*Problem description*
Report each line of the entries below that has the word "Given" in it.

*Records for this task*
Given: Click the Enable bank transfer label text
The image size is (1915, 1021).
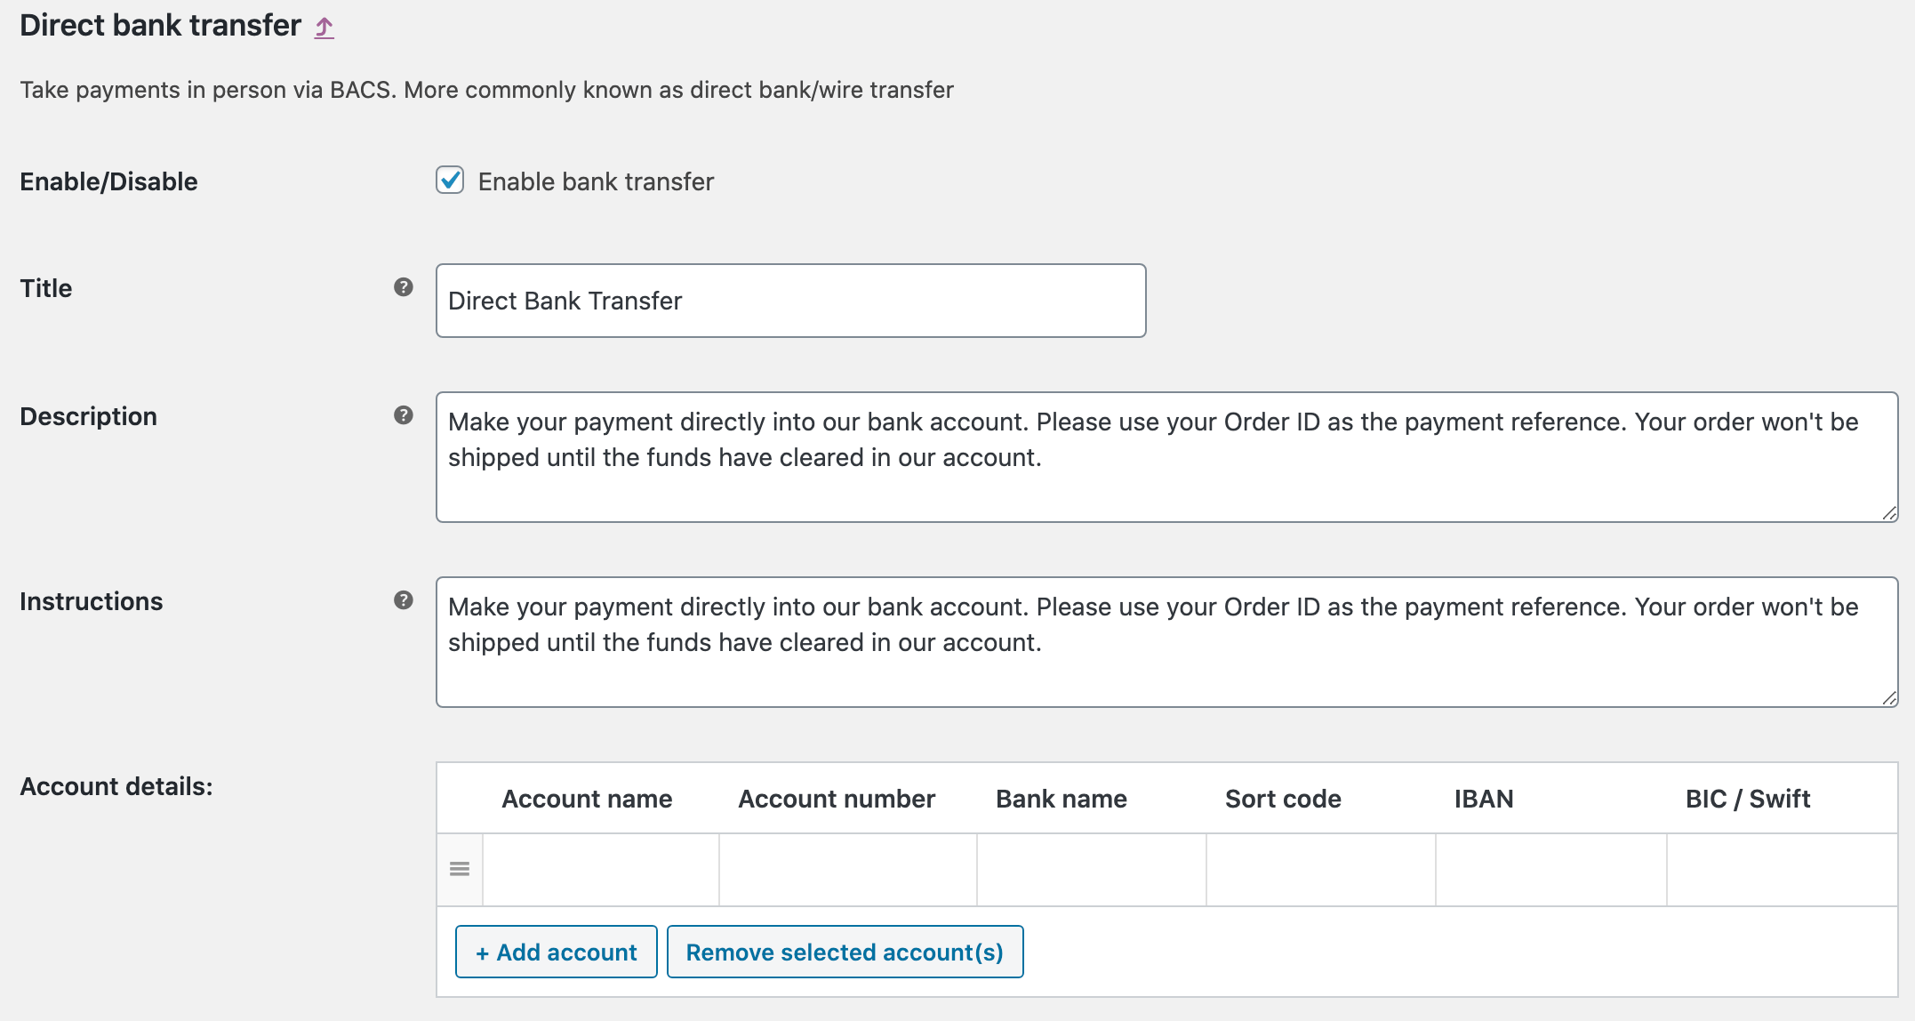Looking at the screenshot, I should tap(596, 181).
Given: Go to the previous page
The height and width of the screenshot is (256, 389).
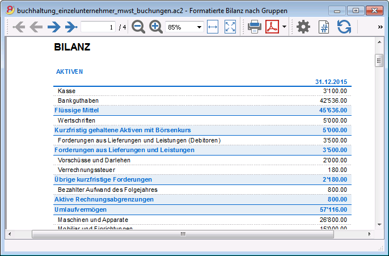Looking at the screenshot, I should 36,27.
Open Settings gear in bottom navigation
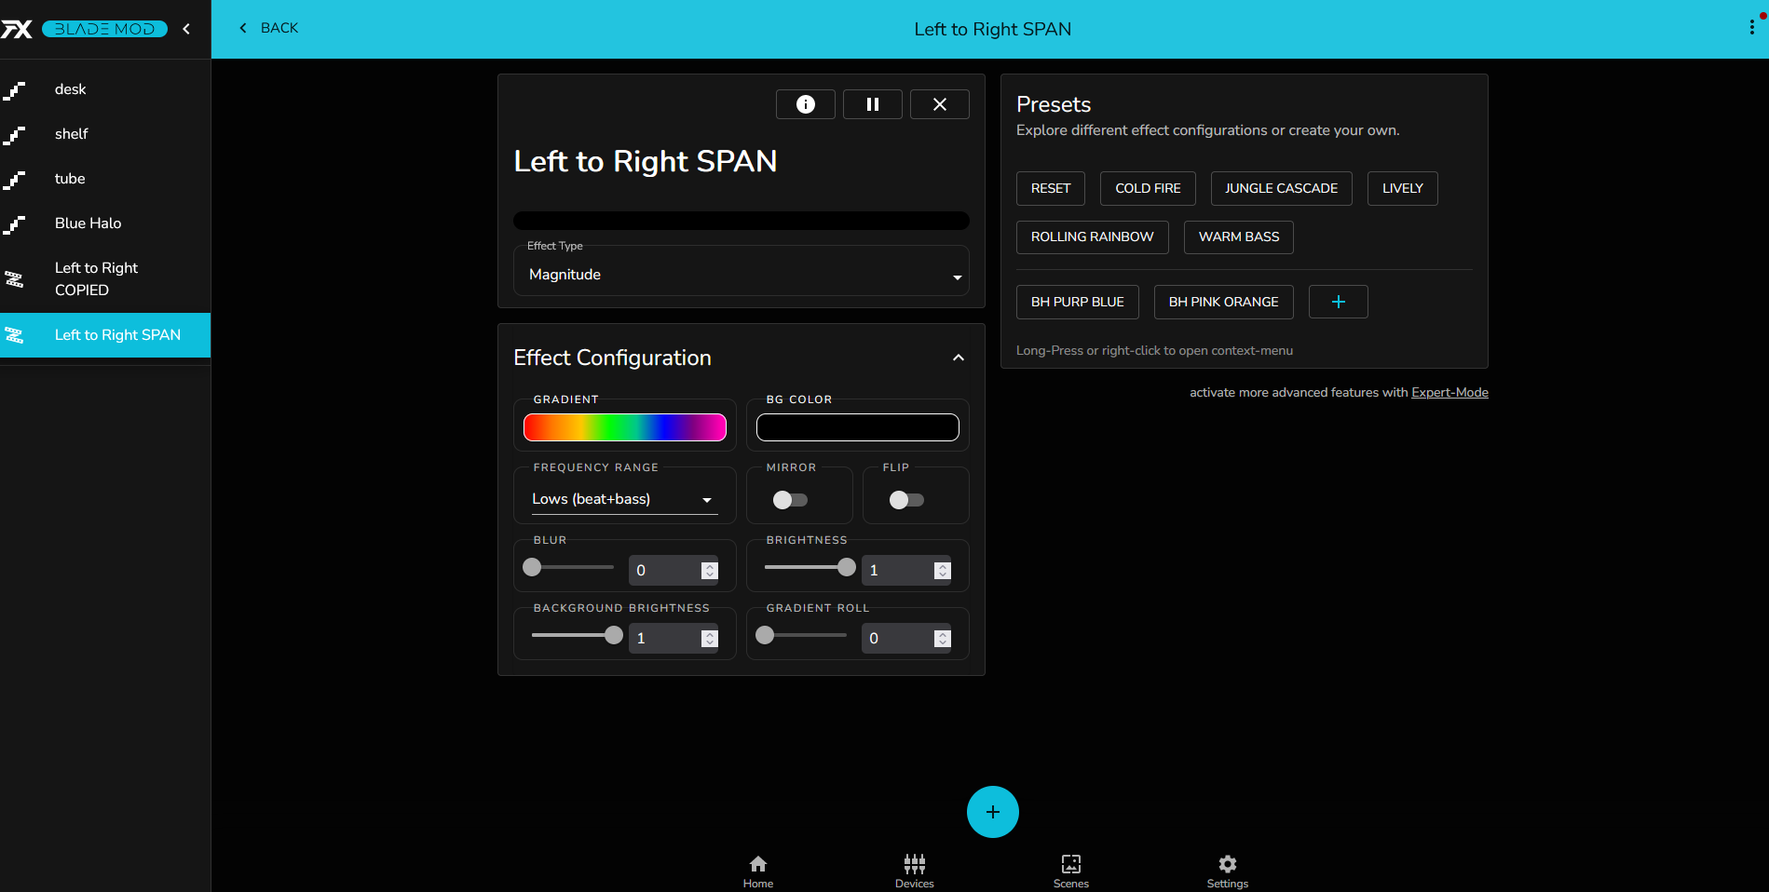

...

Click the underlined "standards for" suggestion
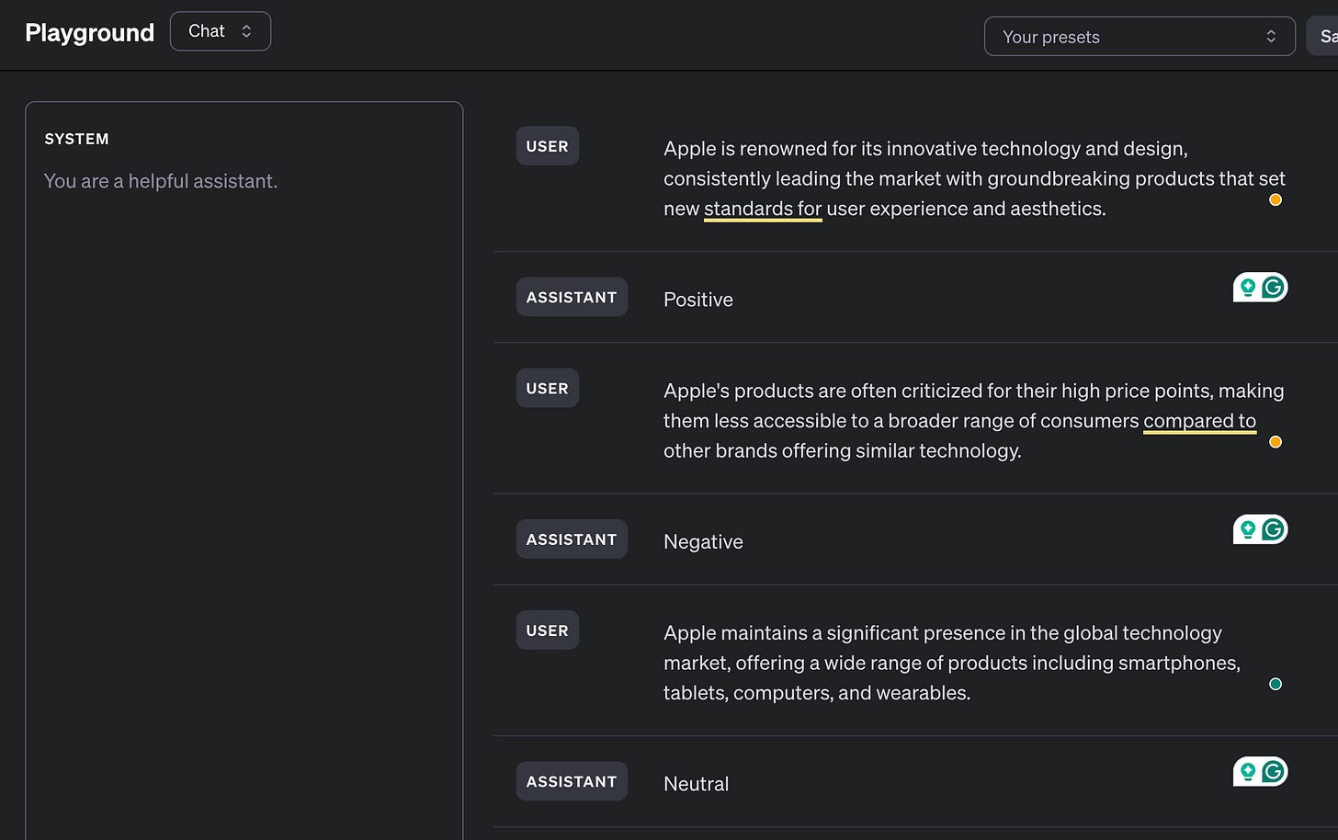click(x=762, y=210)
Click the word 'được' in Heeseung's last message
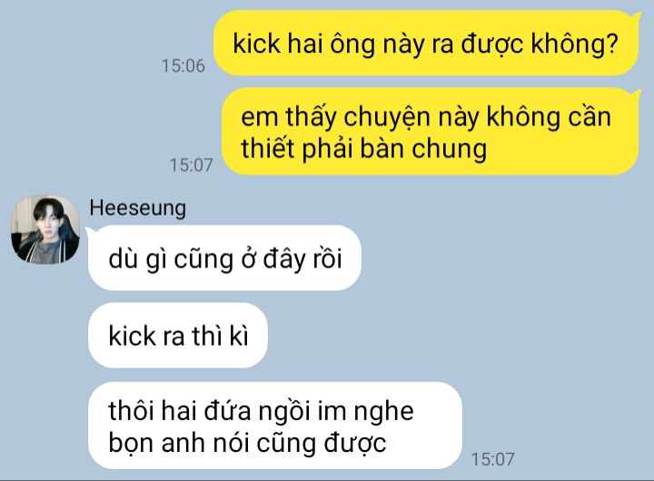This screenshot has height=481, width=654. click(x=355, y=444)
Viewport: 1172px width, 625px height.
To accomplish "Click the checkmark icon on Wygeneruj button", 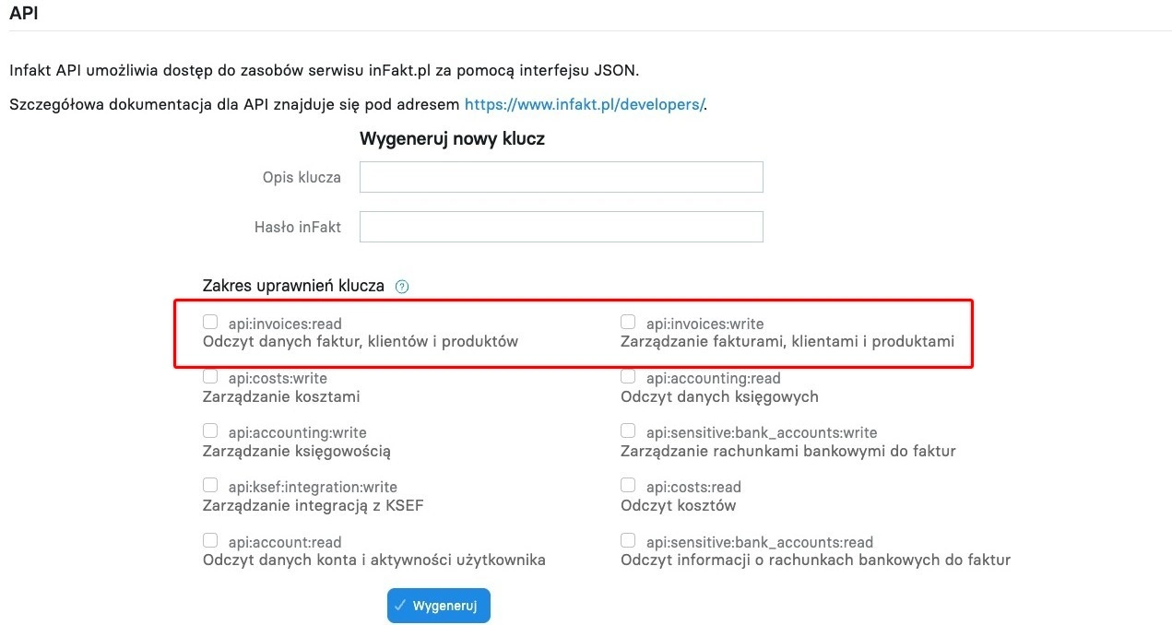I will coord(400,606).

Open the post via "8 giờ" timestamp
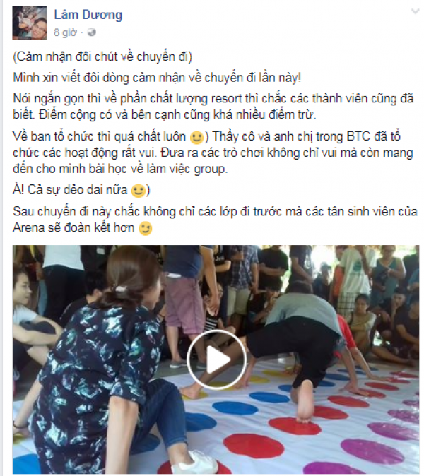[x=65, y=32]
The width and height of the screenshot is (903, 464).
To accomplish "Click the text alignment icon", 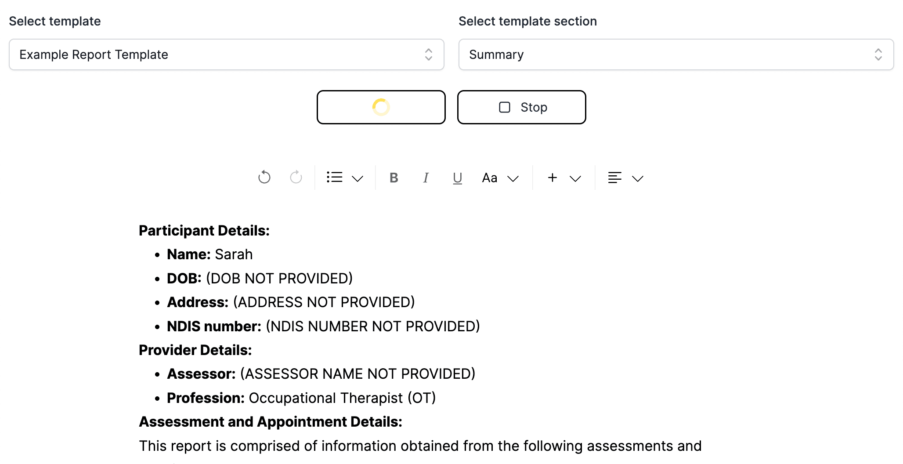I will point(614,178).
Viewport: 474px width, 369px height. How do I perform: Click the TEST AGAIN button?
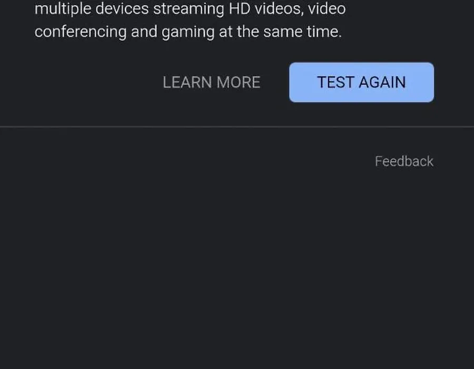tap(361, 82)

==

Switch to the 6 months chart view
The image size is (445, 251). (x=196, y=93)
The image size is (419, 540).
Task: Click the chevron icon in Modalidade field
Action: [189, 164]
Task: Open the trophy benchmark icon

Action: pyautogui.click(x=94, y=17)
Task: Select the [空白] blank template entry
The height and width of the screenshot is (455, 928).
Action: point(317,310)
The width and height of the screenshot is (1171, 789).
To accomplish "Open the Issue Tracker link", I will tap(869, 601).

*Solution to this task*
Given: Click the Enable bank transfer label text
Given: Go to the previous page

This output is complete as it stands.